◆ **TEXT PASSAGE**
The Books: “For Whom the Southern Belle Tolls” (Christopher Durang)

Next in my Daily Book Excerpt:

We now must leave Chekhov behind on the script shelf, and go to the next playwright: Christopher Durang!!

56c1225b9da0027805754110._AA240_.L.jpgChristopher Durang Volume I: 27 Short Plays: some are obviously just glorified skits (not that there’s anything wrong with that) and others are meant to be full-on productions. Christopher Durang is a lunatic. He wrote a play called Laughing Wild (a 2-person play – that actually is being done on off-Broadway right now – starring Deborah Monk and Durang himself) which is so NUTS. At one climactic fantasy moment, the guy character emerges from backstage dressed as the Infant of Prague, and the female character suddenly transforms into Sally Jessy Raphael … and Raphael sets about to interview the Infant of Prague. It’s so RIDICULOUS, and so funny. Sally saying, “So, Infant of Prague, tell me …”

The first play of Durang’s I’ll excerpt is called For Whom the Southern Belle Tolls – and it is a parody of The Glass Menagerie.

In his introduction to the play, Durang writes:

Though I as a child always felt sympathy for Laura, as an adult I started to find Laura’s sensitivity frustrating. I mean, how hard was typing class really?

And though in my youth I found Laura’s interest in her glass animals to be sweet and otherwordly (with the appropriately perfect symbolism of her loving her glass unicorn best because it was different), now as an adult, I felt restless with her hobby. Did she actually spend hours and hours staring at them? Couldn’t she try to function in the world just a little bit? Why didn’t she go out bowling or make prank phone calls or get drunk on a good bottle of bourbon?

Anyway, I started to find Laura annoying and frustrating.

It’s out of this irritation with Laura’s sensitivity — a feeling greatly at odds with the Williams’ original — that I seem to have written this parody, For Whom the Southern Belle Tolls. (I say “seem” because I often say “seem” and because I approached writing this parody on impulse, unaware consciously of how my feelings toward the play had changed. Writing the parody was a way of playing with, and releasing, some of what I felt after seeing the play for what seemed like the 100th time.)

◆ **PROBLEM TO SOLVE**
Continue the post about Christopher Durang's Glass Menagerie parody from its last sentence.

◆ **SUPPLIED RECORDS**

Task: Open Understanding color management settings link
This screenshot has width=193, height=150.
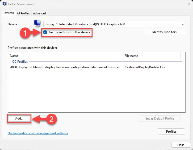Action: (38, 133)
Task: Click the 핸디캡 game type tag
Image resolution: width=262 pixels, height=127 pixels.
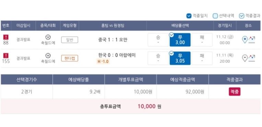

◆ **EXPECTED ANSWER**
I’ll excerpt the opening scene.


EXCERPT FROM For Whom the Southern Belle Tolls, by Christopher Durang:

Enter Amanda, the Southern belle mother.

AMANDA. Rise and shine! Rise and shine! (calls off) Lawrence, honey, come on out here and let me have a look at you!

(Enter Lawrence, who limps across the room. In his 20s, he is very sensitive and is wearing what are clearly his dress clothes. Amanda fiddles with his bow tie and stands back to admire him.

AMANDA. Lawrence, honey, you look lovely.

LAWRENCE. No, I don’t, mama. I have a pimple on the back of my neck.

AMANDA. Don’t say the word “pimple”, honey, it’s common. Now your brother Tom is bringing home a girl from the warehouse for you to meet, and I want you to make a good impression, honey.

LAWRENCE. It upsets my stomach to meet people, mama.

AMANDA. Oh, Lawrence, honey, you’re so sensitive it makes me want to hit you.

LAWRENCE. I don’t need to meet people, mama. I’m happy just by myself, playing with my collection of glass cocktail stirrers. (Lawrence smiles wanly and limps over to a table on top of which sits a glass jar filled with glass swizzle sticks)

AMANDA. Lawrence, you are a caution. Only retarded people and alcoholics are interested in glass cocktail stirrers.

LAWRENCE. (with proud wonderment) Each one of them has a special name, mama. This one is called Stringbean because it’s long and thin. And this one is also called Stringbean because it’s long and thin. And this one is called Blue because it’s blue.

AMANDA. All my children have such imagination, why was I so blessed? Oh, Lawrence, honey, how are you going to get on in the world if you just stay home all day, year after year, playing with your collection of glass cocktail stirrers?

LAWRENCE. I don’t like the world, mama. I like it here in this room.

AMANDA. I know you do, honey, that’s part of your charm. Some days. But, honey, what about making a living?

LAWRENCE. I can’t work, mama. I’m crippled. (He limps over to the couch and sits)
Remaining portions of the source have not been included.